-- Opening Marker --

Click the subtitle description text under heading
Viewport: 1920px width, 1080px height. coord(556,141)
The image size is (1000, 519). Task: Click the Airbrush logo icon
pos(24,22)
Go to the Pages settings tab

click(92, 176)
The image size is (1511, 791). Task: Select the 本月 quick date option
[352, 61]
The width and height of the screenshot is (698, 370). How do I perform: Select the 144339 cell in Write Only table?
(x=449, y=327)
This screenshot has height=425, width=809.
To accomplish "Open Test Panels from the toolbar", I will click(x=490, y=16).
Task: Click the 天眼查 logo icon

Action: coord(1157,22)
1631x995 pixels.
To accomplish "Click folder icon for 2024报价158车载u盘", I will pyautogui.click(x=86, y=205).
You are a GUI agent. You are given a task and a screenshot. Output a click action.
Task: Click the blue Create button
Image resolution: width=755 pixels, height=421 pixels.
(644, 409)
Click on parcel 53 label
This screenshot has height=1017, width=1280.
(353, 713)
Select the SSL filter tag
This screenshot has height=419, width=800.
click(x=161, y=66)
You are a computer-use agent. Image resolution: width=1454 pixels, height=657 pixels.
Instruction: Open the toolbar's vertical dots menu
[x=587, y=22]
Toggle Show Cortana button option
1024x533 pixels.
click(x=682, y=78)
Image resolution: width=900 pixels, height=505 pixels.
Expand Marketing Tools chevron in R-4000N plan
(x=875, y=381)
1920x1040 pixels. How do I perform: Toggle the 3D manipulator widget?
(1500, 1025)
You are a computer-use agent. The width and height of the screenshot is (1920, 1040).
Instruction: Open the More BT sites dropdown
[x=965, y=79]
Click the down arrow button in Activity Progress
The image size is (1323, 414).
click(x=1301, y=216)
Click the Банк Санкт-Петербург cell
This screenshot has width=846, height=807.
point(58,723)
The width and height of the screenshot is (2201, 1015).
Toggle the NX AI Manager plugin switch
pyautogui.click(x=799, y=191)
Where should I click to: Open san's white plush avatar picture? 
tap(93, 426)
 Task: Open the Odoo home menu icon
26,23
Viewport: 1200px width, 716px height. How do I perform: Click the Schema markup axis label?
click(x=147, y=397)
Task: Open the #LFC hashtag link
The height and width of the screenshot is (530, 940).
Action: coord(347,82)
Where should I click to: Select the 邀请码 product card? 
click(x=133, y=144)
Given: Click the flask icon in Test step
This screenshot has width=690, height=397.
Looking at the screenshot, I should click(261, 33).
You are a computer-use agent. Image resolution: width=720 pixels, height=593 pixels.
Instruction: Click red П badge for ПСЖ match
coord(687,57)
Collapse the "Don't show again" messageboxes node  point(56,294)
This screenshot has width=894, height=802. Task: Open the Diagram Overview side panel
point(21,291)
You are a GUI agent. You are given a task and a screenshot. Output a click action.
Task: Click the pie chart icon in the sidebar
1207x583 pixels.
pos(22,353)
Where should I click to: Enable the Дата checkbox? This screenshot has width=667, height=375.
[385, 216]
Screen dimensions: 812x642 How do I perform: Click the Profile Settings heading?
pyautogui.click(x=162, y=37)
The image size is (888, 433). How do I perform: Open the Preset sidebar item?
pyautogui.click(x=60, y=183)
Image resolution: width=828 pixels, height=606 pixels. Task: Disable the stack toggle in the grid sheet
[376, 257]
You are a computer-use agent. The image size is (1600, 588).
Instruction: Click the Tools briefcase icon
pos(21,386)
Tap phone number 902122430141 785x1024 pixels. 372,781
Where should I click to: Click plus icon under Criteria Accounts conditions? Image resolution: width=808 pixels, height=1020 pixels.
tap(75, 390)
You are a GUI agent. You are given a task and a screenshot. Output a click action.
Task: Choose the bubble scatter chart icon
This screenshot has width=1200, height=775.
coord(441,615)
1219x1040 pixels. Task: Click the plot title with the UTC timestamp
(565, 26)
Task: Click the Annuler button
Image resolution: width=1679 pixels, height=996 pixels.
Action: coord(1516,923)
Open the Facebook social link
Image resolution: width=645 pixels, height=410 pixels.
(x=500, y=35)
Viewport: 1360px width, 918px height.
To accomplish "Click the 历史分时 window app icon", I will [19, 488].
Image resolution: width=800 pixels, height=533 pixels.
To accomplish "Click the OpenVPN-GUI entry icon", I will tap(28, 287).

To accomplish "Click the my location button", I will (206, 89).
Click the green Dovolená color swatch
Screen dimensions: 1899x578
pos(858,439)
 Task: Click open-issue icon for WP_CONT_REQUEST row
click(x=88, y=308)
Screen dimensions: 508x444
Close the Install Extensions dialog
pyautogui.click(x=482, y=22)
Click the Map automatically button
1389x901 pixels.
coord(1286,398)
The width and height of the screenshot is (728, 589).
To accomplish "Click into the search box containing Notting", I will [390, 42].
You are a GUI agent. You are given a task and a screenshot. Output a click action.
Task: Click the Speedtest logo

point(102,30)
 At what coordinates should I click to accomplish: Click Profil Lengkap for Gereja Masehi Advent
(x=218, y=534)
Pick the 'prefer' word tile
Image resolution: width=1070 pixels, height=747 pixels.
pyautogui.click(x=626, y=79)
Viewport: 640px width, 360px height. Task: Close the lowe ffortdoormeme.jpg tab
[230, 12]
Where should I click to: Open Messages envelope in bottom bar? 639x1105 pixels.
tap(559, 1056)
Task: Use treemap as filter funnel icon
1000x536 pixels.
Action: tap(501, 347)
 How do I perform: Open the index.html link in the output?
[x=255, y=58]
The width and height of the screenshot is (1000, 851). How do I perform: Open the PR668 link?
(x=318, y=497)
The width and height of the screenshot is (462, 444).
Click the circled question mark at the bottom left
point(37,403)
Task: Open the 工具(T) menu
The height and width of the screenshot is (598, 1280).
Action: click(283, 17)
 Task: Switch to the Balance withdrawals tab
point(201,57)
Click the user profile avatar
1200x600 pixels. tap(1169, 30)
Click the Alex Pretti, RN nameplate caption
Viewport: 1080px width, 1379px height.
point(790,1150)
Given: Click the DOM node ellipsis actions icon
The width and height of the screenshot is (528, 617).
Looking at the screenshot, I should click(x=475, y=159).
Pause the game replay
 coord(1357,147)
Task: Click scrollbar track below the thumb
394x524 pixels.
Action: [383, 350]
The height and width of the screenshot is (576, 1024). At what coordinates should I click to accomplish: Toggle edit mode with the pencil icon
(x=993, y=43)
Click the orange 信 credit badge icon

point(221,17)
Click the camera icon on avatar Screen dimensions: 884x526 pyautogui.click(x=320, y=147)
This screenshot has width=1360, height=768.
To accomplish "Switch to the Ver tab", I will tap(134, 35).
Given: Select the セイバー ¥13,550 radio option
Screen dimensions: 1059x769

-- Closing Marker --

== DIRECTIONS FOR THIS TASK ==
Collect the lines of the data that carry the word "button".

== TASK OUTPUT ==
Task: Click the blue Create button
Toggle Show Cortana button option
Click the down arrow button in Activity Progress
Task: Click the Annuler button
To accomplish "Click the my location button", I will (206, 89).
Click the Map automatically button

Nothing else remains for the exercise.